Putting in on the Madawaska River between White Fish Lake and Rock Lake, I was starting my trip at the same time as a couple of other parties heading into the same route. A pair of hardcore trippers were heading into Welcome, like I was, and were also after brookies, and a young couple was heading into Louisa and planning to do the loop in a counterclockwise direction. Getting through the short stint on the Madawaska and into Rock Lake, I was smiling to myself. I had been itching to get out for a long time and with the sun shining, and seeing the open water of Rock Lake ahead, my mood was transformed. I could feel the covid lockdown stress leaving my body. This transcendental moment was almost immediately interupted by a large bass jumping out of the water and crashing back into the lake only a few feet in front of my boat. Was this a good omen for the trip?
I paddled the western edge of Rock Lake and perused the cottages dotting the shore. Some were in a dilapitated state of repair. I thought of the history on this lake and actually noticed that two of the cottages were up for sale. Across the lake, on the eastern shore, were the impressive massive cliffs which gave the lake its moniker. I made my way around the point and spent some time spying the pictographs at the base of the cliffs there. Faint and hard to discern though they are, the conditions were right for it and I could eventually spot them just above the waterline. I spent some time taking photos that would never be seen (insert foul language here). As I was leaving, the young couple paddled past and I mentioned the pictographs to them, who upon learning of them, stopped for a while to have a gander. I eventually made my way to the portage to Penn Lake next to a small waterfall.
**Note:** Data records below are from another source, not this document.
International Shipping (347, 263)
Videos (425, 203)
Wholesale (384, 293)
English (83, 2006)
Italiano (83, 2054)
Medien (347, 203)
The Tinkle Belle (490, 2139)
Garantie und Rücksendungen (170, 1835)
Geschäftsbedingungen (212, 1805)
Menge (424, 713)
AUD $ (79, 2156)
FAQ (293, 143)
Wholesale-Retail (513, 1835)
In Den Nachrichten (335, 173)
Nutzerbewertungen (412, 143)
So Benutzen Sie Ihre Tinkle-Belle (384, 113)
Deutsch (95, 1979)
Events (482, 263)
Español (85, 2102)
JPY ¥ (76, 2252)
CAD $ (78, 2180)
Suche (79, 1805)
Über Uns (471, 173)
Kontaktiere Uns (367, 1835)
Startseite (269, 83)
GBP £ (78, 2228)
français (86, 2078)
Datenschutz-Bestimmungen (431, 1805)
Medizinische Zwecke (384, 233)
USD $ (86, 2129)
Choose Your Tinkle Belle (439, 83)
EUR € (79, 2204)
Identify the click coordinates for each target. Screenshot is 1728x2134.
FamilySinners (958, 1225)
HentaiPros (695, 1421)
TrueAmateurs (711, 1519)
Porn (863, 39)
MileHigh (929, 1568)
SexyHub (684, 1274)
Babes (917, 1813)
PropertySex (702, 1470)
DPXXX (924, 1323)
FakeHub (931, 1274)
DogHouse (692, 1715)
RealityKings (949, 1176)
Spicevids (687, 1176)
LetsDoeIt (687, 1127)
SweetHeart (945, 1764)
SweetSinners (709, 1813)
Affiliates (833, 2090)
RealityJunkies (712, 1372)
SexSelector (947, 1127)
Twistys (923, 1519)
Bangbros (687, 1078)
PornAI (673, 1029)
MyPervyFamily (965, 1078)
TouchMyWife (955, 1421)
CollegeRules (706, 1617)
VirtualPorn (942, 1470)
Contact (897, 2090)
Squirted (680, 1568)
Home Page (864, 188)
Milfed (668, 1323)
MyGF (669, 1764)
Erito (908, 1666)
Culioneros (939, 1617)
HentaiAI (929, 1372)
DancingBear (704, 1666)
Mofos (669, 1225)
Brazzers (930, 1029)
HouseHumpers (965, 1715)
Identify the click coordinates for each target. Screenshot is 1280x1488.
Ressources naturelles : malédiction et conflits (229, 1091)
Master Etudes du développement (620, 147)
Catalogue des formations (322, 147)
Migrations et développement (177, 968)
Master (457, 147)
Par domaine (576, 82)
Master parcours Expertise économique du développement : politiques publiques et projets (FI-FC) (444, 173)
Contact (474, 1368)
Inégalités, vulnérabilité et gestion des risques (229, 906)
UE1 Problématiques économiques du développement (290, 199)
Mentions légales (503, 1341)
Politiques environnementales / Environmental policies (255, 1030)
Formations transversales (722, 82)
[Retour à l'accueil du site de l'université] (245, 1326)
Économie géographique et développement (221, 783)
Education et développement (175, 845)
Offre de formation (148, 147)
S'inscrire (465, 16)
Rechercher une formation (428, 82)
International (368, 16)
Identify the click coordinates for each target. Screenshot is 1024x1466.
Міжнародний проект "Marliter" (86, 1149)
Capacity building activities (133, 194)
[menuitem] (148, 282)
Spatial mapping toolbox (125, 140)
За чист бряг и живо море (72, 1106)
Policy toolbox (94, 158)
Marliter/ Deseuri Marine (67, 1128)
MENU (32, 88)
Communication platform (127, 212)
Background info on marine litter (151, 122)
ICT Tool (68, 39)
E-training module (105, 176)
While I was unloading my boat, another young couple from Ottawa caught up to me. We exchanged pleasantries and then I tried to attempt my single carry. With my full 115L canoe pack on, I did my normal single-motion heave of my canoe from the ground right up onto my shoulders. Only this time, the yoke got caught on my canoe pack and down went the canoe, paddles, pack and me back into the lake with a crash. Jeez. Luckily, nothing was hurt other than my pride. What an amateur move! First trip of year and, boy, did I need to shake the rust off! After that, I decided to take my food bag out and double carry the portages. I guess the "yoke" was on me.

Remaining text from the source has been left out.